01:09:53.840 | Should they focus on, yeah, small model development?
01:09:56.280 | Should they focus on fine tuning math and all of that?
01:09:59.520 | Should they just like focus on making rag not a hack
01:10:03.920 | and coming up with a better solution?
01:10:06.120 | Yeah, what's a practical deep learning for coders 2024
01:10:09.560 | kind of look like?
01:10:10.560 | - Yeah, I mean, good question.

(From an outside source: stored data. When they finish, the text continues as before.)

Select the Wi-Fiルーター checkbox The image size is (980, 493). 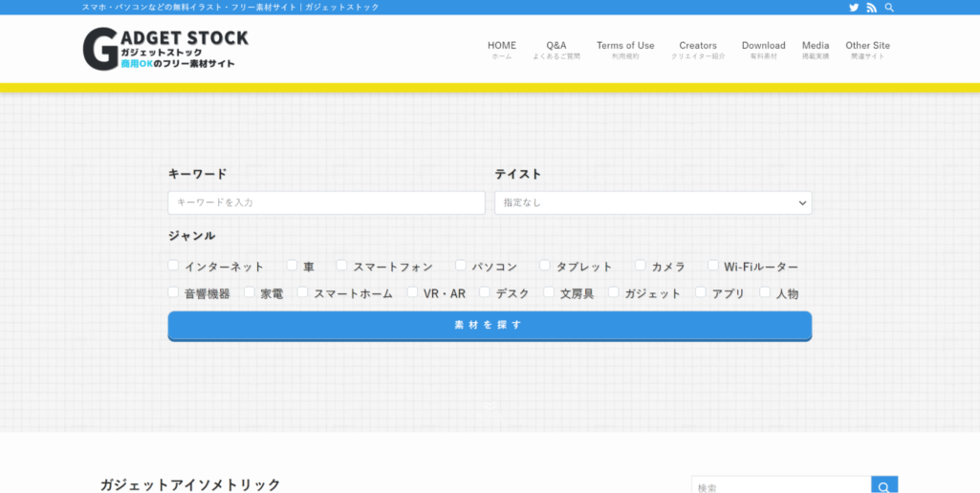(x=713, y=266)

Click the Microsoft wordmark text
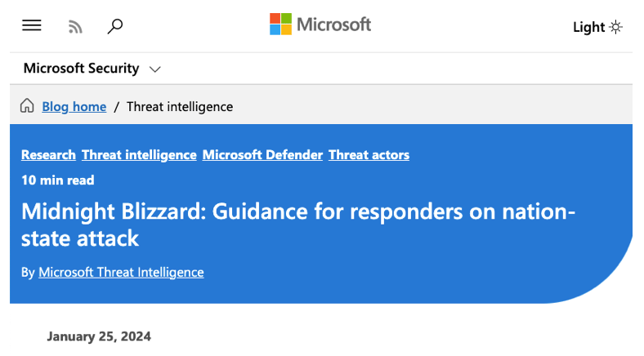(333, 24)
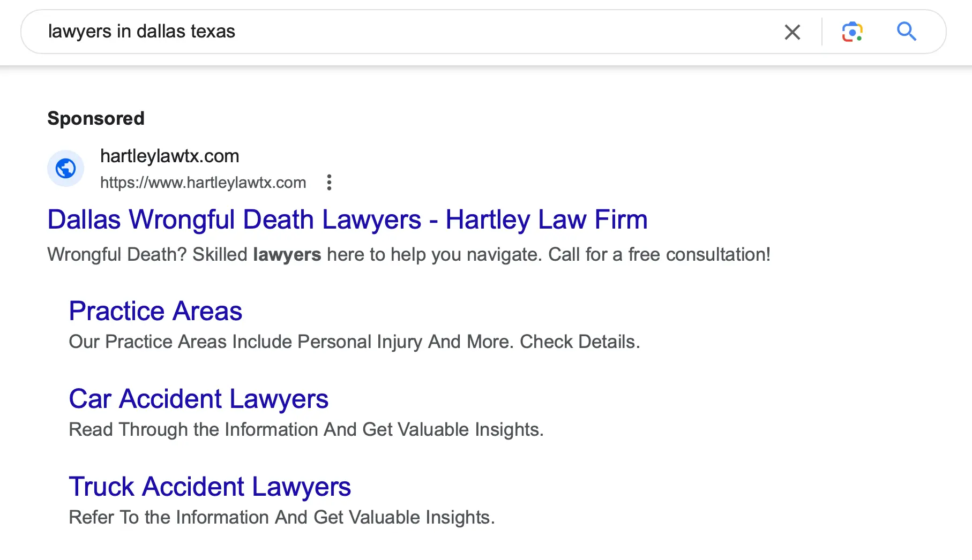Image resolution: width=972 pixels, height=560 pixels.
Task: Click the vertical divider in search bar
Action: [822, 32]
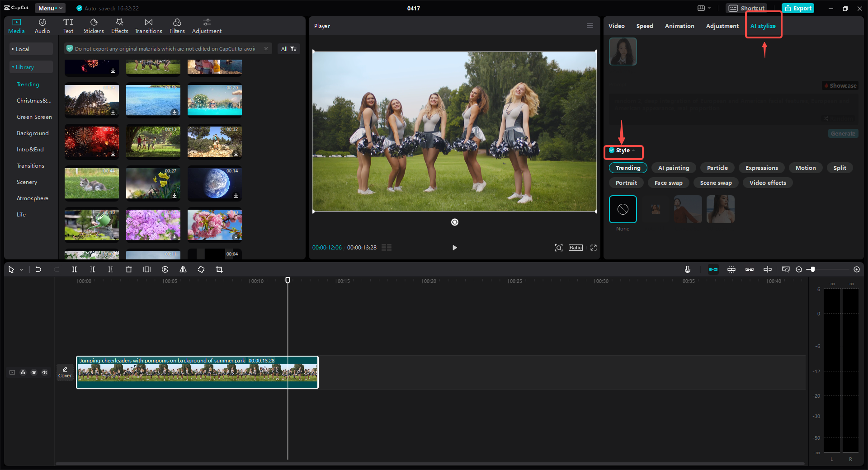Click the microphone record voiceover icon
This screenshot has width=868, height=470.
pos(687,269)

01:10:12.600 | I'm trying to figure that out for myself, you know,
01:10:14.840 | like what should I teach?
01:10:16.360 | 'Cause I definitely feel like things have changed a bit,
01:10:21.280 | you know, one of the ways in which things have changed
01:10:23.880 | is that coding is much more accessible now.
01:10:27.480 | So if you look at a lot of the folks
01:10:28.760 | in the kind of open source LLM community,
01:10:31.080 | they're folks who really hadn't coded before a year ago
01:10:34.760 | and they're using these models to help them build stuff
01:10:37.520 | they couldn't build before,
01:10:38.840 | which is just fantastic, you know?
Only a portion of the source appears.